═════ PROVIDED RECORDS ═════

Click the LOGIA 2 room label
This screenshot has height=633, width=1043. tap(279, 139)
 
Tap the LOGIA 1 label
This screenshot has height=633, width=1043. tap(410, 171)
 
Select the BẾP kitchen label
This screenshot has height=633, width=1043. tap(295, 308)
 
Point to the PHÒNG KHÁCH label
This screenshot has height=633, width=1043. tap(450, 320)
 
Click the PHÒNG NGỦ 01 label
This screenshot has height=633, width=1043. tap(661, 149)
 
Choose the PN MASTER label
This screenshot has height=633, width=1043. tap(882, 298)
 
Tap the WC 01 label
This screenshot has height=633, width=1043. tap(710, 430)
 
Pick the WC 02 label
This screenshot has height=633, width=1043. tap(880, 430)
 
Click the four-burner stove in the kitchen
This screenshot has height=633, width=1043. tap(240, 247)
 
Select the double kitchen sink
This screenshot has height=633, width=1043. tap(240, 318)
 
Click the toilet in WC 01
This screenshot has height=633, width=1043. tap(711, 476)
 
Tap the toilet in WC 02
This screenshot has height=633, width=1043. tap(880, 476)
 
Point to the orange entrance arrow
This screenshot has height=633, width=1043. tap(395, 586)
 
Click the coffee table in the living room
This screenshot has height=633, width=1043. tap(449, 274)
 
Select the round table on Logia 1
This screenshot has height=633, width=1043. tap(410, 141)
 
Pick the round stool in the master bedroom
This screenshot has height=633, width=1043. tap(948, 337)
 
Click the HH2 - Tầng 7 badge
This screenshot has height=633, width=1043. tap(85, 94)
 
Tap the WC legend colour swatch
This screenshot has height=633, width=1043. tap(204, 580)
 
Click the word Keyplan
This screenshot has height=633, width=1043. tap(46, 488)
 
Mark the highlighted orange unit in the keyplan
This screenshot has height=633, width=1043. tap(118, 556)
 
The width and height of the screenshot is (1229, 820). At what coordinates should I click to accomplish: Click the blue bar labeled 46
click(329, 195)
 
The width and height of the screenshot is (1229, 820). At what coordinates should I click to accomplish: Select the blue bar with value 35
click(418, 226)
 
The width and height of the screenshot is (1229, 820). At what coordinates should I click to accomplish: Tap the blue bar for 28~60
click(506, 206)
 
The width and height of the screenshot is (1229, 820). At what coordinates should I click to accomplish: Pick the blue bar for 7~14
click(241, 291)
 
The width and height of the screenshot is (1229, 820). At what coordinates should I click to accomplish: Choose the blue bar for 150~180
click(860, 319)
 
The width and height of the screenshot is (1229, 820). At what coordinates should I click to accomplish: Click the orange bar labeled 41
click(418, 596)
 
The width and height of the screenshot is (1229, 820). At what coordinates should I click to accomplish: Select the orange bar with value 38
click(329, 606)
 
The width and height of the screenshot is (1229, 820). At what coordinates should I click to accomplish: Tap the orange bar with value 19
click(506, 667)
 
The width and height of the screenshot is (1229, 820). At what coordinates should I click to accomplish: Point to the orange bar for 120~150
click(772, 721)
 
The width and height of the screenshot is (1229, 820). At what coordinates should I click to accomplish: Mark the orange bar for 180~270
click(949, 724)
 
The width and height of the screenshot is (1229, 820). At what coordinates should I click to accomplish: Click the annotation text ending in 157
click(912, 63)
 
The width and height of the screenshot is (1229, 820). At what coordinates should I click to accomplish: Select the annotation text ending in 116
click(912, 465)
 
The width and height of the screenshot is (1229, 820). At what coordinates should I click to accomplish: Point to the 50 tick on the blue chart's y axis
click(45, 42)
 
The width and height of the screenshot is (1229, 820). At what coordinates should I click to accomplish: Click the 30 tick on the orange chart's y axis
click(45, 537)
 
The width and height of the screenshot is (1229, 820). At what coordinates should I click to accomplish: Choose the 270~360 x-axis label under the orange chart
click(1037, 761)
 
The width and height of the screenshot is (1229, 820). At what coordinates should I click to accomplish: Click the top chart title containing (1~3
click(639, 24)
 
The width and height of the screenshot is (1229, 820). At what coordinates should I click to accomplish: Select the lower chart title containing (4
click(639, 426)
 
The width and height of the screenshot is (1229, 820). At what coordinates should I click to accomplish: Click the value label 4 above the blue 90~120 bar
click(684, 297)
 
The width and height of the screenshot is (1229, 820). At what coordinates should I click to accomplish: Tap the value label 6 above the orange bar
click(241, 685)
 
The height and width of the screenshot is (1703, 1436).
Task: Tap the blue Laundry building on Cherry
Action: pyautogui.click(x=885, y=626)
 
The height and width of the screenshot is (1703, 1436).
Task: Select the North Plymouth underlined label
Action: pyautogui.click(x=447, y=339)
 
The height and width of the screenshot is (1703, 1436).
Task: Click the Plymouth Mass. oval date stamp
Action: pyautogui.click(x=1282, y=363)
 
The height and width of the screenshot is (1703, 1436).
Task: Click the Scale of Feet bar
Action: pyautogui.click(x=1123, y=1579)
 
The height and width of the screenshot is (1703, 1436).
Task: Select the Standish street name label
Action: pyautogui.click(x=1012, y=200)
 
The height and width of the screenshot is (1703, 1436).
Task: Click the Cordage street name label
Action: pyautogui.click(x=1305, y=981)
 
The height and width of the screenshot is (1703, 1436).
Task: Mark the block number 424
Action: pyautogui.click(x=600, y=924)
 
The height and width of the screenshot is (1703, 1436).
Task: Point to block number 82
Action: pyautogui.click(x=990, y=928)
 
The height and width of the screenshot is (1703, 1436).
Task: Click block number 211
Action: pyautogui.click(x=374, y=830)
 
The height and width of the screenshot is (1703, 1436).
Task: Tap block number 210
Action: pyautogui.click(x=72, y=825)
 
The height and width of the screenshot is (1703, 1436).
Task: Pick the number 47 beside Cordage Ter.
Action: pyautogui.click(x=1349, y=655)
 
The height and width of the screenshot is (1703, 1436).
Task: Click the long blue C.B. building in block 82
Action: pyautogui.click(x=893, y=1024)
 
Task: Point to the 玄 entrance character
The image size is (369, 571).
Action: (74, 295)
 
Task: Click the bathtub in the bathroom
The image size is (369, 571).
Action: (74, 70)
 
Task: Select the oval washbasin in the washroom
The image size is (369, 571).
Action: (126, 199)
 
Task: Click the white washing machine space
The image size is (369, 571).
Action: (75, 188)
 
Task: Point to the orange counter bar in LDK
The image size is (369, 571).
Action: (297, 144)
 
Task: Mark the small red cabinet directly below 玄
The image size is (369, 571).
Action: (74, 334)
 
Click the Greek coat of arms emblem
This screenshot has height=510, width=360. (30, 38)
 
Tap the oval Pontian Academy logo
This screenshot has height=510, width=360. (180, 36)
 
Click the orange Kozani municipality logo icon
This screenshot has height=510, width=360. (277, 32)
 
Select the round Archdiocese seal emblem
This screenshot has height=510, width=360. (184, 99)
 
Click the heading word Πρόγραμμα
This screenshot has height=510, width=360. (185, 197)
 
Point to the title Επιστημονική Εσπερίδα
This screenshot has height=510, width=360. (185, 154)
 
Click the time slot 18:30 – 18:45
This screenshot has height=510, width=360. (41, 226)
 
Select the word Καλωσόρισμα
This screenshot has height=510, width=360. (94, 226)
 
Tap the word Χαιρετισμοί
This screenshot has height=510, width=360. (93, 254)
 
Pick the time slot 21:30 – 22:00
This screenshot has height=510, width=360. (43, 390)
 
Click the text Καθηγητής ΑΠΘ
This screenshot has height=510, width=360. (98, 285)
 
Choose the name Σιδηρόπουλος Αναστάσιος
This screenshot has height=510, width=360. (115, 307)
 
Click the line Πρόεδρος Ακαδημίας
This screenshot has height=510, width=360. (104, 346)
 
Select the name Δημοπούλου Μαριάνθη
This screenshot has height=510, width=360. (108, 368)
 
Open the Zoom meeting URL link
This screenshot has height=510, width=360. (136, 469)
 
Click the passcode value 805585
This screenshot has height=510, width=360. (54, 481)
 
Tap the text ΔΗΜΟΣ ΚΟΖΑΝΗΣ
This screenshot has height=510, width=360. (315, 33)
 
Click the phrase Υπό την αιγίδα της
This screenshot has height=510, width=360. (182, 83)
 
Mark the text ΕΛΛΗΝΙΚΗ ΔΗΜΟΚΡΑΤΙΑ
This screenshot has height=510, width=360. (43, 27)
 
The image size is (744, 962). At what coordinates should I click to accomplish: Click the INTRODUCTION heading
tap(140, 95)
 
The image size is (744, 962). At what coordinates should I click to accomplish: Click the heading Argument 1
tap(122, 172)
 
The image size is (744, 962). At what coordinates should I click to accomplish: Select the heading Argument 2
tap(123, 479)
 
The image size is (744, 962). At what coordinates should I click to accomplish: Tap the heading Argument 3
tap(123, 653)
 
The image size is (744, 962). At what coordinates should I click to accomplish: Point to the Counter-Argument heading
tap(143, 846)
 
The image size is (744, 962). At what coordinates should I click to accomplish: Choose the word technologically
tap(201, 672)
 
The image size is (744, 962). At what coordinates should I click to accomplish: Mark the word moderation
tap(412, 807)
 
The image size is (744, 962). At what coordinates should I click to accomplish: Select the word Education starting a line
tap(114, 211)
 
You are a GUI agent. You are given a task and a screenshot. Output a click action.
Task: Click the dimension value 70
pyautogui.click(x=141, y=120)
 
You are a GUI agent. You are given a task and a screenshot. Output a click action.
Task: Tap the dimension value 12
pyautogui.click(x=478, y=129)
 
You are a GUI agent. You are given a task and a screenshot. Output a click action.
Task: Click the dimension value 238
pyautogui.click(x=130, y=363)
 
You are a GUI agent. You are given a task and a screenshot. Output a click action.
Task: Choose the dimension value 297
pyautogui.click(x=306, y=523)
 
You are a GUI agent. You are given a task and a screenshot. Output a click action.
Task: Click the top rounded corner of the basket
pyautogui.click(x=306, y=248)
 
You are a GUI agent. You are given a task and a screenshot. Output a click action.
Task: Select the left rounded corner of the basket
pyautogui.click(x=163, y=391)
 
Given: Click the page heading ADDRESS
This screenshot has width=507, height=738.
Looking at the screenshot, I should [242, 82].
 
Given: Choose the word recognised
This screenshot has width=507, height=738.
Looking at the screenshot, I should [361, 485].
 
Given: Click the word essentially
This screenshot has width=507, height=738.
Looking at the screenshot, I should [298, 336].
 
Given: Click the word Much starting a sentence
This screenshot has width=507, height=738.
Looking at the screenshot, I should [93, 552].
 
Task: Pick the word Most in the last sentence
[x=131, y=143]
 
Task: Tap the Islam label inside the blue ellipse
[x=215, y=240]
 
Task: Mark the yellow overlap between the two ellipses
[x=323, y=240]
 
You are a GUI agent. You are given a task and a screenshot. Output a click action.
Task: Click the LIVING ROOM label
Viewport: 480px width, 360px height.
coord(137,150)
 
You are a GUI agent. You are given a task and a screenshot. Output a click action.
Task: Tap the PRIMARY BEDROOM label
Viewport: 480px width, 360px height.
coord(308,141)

═════

_WHAT THE TASK ASKS_.
Please give the lines from the one containing "Point to the title Επιστημονική Εσπερίδα" through the one containing "tap(122, 172)" as a numbered list, leaving out blank lines.

_EXERCISE RESPONSE_.
1. Point to the title Επιστημονική Εσπερίδα
2. This screenshot has height=510, width=360. (185, 154)
3. Click the time slot 18:30 – 18:45
4. This screenshot has height=510, width=360. (41, 226)
5. Select the word Καλωσόρισμα
6. This screenshot has height=510, width=360. (94, 226)
7. Tap the word Χαιρετισμοί
8. This screenshot has height=510, width=360. (93, 254)
9. Pick the time slot 21:30 – 22:00
10. This screenshot has height=510, width=360. (43, 390)
11. Click the text Καθηγητής ΑΠΘ
12. This screenshot has height=510, width=360. (98, 285)
13. Choose the name Σιδηρόπουλος Αναστάσιος
14. This screenshot has height=510, width=360. (115, 307)
15. Click the line Πρόεδρος Ακαδημίας
16. This screenshot has height=510, width=360. (104, 346)
17. Select the name Δημοπούλου Μαριάνθη
18. This screenshot has height=510, width=360. (108, 368)
19. Open the Zoom meeting URL link
20. This screenshot has height=510, width=360. (136, 469)
21. Click the passcode value 805585
22. This screenshot has height=510, width=360. (54, 481)
23. Tap the text ΔΗΜΟΣ ΚΟΖΑΝΗΣ
24. This screenshot has height=510, width=360. (315, 33)
25. Click the phrase Υπό την αιγίδα της
26. This screenshot has height=510, width=360. (182, 83)
27. Mark the text ΕΛΛΗΝΙΚΗ ΔΗΜΟΚΡΑΤΙΑ
28. This screenshot has height=510, width=360. (43, 27)
29. The image size is (744, 962). At what coordinates should I click to accomplish: Click the INTRODUCTION heading
30. tap(140, 95)
31. The image size is (744, 962). At what coordinates should I click to accomplish: Click the heading Argument 1
32. tap(122, 172)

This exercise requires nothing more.